University of Virginia

Published

January 2026

Welcome

This is a comprehensive, hands-on curriculum for learning empirical macroeconometrics—from foundational panel data methods through Bayesian VARs and structural DSGE estimation.

Who This Is For

This curriculum is designed for:

  • PhD students in economics who want deep understanding of the methods they use
  • Applied researchers who want to go beyond “running the code” to understanding why methods work
  • Policy economists at central banks and research institutions

Philosophy

Each module follows a consistent structure:

  1. Theory Block: Mathematical foundations, key theorems, identification assumptions
  2. Monte Carlo Lab: Simulate known DGPs → estimate → verify properties (coverage, power, bias)
  3. Applied Example: Apply methods to real macroeconomic data
  4. Diagnostics Checklist: What to check, what can go wrong, red flags

The goal is not just to use these methods, but to understand them deeply enough to defend your choices to a skeptical audience.

Curriculum Overview

Phase Topic Modules Language
1 Foundations Panel Econometrics, Identification R
2 Dynamic Methods Local Projections, VAR/SVAR R
3 Treatment Effects Staggered DiD, Synthetic Control R
4 Bayesian Econometrics Foundations, BVAR, Panel Methods Python
5 Structural Macro DSGE Foundations, Estimation MATLAB/Python
6 Causal ML Regularization, Causal Forests Python

Motivation

Modern empirical macroeconomics requires fluency in a wide range of methods.

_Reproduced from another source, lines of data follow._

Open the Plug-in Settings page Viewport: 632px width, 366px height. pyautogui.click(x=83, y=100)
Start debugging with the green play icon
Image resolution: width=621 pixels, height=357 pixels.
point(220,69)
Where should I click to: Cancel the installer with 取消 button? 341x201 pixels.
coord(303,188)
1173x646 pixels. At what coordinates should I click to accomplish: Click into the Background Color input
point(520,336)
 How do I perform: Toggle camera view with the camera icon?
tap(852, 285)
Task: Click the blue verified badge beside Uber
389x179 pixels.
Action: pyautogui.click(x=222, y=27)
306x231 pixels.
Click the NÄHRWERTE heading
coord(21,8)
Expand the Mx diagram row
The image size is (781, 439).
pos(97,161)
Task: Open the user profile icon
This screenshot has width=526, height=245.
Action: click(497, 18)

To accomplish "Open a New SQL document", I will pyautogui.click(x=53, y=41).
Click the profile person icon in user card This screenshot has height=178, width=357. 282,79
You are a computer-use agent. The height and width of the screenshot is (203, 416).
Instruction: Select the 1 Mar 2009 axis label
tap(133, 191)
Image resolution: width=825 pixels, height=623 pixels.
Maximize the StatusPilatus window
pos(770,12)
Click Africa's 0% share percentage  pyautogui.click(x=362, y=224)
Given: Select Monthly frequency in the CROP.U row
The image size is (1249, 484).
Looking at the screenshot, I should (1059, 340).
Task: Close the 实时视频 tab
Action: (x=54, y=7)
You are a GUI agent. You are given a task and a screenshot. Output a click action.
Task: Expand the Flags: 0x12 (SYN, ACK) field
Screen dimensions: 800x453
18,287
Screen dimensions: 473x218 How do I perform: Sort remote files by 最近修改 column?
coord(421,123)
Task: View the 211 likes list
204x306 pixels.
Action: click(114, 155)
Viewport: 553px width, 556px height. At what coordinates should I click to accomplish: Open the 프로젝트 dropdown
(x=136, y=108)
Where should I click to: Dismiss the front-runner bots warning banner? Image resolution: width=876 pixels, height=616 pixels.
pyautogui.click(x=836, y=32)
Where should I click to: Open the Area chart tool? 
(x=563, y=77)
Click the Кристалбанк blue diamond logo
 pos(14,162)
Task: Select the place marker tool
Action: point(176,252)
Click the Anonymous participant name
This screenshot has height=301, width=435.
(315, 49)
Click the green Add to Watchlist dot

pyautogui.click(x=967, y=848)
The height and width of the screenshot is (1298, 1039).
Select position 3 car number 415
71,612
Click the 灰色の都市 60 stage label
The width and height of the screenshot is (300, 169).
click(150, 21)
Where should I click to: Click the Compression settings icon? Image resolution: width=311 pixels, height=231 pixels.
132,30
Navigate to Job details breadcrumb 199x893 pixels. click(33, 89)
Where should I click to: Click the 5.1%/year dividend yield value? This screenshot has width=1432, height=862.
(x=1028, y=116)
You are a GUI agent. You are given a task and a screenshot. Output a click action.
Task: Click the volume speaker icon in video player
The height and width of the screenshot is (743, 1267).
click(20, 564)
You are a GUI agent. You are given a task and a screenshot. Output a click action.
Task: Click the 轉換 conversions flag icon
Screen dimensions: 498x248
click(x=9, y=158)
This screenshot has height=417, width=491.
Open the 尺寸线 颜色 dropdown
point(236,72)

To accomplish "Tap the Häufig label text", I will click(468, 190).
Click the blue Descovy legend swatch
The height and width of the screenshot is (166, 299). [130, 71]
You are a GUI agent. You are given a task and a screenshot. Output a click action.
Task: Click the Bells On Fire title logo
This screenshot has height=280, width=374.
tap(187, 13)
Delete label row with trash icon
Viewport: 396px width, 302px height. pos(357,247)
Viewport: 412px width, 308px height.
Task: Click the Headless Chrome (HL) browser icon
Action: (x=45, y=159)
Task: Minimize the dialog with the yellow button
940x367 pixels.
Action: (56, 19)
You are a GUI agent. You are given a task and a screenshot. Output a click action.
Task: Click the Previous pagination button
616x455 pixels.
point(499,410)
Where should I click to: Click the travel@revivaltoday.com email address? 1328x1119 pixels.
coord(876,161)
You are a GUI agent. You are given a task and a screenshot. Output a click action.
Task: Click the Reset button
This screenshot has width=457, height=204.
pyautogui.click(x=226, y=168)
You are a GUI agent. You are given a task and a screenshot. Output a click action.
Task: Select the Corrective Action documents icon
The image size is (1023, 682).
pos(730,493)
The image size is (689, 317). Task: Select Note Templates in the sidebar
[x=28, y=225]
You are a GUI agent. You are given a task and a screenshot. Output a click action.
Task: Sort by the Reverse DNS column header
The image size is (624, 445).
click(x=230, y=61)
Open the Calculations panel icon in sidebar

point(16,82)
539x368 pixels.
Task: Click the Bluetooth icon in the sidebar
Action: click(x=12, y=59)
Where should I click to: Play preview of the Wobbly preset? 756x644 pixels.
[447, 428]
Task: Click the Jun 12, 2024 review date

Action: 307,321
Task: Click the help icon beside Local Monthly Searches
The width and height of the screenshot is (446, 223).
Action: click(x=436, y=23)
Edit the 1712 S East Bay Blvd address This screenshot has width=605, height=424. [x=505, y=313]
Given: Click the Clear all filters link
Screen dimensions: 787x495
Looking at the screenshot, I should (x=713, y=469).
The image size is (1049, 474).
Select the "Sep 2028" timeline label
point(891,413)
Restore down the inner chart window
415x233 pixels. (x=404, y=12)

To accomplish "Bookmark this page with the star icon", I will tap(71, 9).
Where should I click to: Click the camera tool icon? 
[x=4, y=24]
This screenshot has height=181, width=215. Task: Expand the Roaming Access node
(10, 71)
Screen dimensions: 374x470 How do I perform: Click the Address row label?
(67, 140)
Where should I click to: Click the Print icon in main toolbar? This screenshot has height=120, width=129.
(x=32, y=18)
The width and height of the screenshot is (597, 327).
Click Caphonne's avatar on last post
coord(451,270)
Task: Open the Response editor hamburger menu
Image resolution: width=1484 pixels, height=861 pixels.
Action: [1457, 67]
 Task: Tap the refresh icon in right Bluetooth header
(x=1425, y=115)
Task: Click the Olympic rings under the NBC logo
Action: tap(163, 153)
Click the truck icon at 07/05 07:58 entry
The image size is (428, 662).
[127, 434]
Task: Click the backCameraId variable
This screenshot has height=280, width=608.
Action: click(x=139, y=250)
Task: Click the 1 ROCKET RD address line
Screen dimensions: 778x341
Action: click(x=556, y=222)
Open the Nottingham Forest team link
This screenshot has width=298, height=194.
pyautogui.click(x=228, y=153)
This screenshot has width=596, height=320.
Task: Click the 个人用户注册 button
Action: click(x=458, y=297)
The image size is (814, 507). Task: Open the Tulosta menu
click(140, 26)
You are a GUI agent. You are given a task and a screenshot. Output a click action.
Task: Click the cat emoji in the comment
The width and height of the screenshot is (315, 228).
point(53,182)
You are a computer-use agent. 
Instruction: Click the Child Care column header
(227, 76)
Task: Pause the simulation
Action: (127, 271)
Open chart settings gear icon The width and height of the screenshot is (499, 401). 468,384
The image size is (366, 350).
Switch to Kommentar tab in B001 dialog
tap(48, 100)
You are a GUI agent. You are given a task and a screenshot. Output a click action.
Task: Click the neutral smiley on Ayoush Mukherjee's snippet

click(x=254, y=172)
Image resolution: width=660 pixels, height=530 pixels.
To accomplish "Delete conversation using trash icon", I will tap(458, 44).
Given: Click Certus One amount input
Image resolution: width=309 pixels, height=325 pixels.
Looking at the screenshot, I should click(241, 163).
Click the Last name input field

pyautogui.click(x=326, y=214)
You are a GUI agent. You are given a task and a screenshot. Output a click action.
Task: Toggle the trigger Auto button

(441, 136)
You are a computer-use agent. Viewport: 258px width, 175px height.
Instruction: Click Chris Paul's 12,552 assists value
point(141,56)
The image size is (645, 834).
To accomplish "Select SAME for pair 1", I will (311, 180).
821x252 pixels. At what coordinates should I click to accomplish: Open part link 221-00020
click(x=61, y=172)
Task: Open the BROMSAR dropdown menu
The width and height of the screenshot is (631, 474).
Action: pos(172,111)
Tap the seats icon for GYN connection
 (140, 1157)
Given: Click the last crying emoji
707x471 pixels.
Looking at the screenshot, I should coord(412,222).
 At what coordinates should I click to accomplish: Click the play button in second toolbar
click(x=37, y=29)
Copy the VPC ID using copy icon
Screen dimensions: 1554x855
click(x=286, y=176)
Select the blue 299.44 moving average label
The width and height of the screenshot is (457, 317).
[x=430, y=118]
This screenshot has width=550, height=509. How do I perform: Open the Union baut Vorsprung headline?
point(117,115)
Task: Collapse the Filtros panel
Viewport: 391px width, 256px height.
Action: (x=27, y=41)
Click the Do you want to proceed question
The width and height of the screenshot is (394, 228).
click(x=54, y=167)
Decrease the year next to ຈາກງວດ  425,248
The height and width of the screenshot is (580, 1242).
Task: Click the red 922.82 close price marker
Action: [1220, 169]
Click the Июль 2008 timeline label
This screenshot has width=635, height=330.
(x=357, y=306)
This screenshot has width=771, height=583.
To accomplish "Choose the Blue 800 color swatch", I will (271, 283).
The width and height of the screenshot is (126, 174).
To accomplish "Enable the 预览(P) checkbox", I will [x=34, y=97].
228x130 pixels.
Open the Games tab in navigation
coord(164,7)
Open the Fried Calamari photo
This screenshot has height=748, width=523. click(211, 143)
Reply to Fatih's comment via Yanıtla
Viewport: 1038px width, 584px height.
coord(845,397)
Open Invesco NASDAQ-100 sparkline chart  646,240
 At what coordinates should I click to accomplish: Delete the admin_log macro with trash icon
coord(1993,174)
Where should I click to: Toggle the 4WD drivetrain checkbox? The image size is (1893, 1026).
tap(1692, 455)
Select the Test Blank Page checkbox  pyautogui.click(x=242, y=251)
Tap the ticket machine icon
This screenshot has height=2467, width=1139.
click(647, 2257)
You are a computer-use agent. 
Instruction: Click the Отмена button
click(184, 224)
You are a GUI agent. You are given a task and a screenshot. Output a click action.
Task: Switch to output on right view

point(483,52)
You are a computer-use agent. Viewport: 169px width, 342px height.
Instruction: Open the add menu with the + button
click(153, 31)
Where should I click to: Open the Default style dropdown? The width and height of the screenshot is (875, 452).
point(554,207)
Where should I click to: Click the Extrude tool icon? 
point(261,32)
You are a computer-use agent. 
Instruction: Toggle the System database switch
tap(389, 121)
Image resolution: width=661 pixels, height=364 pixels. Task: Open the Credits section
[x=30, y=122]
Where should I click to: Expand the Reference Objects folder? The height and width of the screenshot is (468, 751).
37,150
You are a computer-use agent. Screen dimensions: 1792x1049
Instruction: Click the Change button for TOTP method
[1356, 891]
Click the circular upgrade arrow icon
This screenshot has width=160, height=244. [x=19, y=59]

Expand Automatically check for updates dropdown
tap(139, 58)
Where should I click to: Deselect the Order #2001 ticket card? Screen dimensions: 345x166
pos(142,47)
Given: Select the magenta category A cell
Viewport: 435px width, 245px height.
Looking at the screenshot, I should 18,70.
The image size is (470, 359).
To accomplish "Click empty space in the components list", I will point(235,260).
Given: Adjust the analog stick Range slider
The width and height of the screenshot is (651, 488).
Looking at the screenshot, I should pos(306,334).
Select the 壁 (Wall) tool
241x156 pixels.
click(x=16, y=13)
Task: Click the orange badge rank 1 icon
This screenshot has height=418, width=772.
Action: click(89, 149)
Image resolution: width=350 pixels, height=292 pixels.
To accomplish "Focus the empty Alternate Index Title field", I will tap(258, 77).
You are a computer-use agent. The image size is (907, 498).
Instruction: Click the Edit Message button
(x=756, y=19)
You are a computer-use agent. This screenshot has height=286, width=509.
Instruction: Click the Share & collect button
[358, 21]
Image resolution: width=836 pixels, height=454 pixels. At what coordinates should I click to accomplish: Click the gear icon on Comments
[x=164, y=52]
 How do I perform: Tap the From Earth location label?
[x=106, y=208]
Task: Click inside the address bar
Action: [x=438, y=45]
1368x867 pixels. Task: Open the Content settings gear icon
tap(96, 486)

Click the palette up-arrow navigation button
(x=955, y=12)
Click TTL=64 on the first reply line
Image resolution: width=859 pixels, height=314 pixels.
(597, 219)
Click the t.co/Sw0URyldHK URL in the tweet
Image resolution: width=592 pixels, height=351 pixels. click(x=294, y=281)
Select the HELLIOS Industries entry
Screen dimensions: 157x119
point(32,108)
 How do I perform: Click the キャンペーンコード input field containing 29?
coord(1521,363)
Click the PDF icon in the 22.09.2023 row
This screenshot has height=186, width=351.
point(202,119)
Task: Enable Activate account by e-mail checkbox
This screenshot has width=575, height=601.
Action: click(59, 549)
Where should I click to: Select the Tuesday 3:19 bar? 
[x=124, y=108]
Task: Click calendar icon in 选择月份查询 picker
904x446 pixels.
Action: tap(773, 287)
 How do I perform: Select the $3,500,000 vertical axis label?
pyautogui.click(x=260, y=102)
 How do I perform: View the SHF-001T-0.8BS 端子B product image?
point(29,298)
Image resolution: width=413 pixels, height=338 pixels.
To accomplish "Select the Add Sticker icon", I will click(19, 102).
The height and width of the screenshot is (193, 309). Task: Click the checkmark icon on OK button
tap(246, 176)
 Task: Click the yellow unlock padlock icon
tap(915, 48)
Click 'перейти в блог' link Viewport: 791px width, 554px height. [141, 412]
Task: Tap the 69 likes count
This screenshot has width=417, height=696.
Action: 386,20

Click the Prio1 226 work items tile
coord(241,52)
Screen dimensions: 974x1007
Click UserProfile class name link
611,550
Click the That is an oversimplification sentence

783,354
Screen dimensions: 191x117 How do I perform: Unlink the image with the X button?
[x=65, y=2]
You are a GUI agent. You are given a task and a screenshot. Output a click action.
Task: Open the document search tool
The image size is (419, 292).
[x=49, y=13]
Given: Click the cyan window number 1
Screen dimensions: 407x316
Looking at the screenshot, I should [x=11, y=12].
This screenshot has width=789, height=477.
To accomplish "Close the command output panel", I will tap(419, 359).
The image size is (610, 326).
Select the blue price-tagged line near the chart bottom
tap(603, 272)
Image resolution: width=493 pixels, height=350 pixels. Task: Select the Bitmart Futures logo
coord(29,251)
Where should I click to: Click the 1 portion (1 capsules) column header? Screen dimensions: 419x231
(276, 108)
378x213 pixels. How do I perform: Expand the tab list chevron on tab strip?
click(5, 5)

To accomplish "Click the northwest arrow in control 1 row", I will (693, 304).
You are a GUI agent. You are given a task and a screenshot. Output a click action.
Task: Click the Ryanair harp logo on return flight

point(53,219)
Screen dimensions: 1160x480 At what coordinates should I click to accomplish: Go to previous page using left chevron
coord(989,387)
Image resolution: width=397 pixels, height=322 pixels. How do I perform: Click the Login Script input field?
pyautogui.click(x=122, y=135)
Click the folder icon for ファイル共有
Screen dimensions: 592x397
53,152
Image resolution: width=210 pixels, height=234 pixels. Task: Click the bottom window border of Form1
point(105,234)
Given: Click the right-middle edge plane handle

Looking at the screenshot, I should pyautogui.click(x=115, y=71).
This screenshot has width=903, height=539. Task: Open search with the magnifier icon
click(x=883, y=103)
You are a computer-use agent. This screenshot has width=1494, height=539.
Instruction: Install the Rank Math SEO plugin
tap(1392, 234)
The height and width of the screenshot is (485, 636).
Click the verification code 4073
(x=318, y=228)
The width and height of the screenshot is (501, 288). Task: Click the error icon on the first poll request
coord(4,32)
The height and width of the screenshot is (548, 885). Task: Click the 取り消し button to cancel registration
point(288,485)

A single research project might require:

  • Panel regressions to establish baseline correlations across countries
  • Local projections to trace dynamic responses to shocks
  • Staggered difference-in-differences to handle heterogeneous treatment timing
  • Vector autoregressions to characterize transmission mechanisms
  • Bayesian methods for shrinkage and structural identification
  • Machine learning to uncover heterogeneous effects

Rather than treating these as black boxes, this curriculum develops the intuition needed to choose, implement, and defend each method.

Getting Started

Start with Module 1: Panel Data Econometrics and work through sequentially. Each module builds on previous concepts.

TipReproducibility

Most examples use publicly available macroeconomic data (Penn World Table, IMF IFS, World Bank WDI). Code is fully reproducible—clone the repository and render locally.

Technical Requirements

  • R (≥4.0) with packages: fixest, lmtest, sandwich, ggplot2, dplyr
  • Python (≥3.9) with packages: numpy, pandas, statsmodels, pymc, arviz
  • MATLAB (optional) for DSGE modules, or use Dynare with Octave
  • Quarto (≥1.3) for rendering